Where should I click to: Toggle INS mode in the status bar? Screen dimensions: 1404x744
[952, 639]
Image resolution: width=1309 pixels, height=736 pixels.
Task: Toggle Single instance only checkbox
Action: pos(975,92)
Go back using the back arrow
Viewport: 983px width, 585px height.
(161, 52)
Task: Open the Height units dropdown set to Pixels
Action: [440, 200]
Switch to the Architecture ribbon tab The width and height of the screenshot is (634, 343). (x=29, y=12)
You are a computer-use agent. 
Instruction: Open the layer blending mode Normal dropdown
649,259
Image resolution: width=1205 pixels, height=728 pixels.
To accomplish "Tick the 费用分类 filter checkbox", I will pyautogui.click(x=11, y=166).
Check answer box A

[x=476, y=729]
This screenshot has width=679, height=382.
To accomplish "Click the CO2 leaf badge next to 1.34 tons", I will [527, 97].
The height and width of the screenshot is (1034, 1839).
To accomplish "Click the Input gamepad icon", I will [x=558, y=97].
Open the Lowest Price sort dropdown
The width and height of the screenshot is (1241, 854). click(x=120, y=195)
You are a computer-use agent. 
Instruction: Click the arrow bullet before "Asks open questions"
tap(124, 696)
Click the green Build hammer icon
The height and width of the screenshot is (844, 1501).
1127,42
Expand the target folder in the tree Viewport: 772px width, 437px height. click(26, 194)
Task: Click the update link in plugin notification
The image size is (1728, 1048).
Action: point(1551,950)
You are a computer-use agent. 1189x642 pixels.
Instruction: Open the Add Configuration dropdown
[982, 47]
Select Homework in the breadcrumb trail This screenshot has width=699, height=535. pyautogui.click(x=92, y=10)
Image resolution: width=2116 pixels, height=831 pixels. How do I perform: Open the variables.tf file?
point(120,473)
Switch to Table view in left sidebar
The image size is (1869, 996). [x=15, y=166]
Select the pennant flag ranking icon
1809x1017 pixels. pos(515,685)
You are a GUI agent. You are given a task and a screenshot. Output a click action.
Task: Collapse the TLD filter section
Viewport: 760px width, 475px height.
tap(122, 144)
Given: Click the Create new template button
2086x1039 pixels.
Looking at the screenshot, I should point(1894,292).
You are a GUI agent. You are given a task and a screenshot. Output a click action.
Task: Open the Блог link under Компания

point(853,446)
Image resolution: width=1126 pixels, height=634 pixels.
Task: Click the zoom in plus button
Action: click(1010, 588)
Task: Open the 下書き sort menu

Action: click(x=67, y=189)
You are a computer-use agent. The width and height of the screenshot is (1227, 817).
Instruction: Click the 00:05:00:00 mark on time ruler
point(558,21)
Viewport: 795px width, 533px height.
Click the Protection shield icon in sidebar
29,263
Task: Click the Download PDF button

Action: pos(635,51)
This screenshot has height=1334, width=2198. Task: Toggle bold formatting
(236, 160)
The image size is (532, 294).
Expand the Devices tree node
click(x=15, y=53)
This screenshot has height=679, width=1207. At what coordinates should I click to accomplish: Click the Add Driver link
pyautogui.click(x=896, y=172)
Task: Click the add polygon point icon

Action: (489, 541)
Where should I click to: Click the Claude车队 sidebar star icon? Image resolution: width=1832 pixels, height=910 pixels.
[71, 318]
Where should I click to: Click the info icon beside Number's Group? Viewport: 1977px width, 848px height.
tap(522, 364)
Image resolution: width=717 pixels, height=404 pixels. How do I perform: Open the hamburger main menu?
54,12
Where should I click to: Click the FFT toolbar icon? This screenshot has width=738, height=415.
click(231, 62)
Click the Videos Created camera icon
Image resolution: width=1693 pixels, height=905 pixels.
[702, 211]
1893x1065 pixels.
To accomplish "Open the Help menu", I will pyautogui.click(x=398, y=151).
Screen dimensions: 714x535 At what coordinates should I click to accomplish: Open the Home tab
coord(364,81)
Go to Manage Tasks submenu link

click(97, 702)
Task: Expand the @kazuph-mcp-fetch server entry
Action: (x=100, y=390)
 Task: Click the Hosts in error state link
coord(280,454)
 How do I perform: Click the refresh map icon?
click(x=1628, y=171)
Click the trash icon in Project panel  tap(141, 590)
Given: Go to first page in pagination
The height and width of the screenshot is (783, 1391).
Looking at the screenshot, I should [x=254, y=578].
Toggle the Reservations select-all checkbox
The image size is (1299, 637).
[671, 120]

┄┄┄┄┄┄┄┄┄┄┄┄┄┄┄┄┄┄┄┄

Activity
Identify the lines in the entries above that contain "filter", then copy them out.

Response area
To accomplish "Tick the 费用分类 filter checkbox", I will pyautogui.click(x=11, y=166).
Task: Collapse the TLD filter section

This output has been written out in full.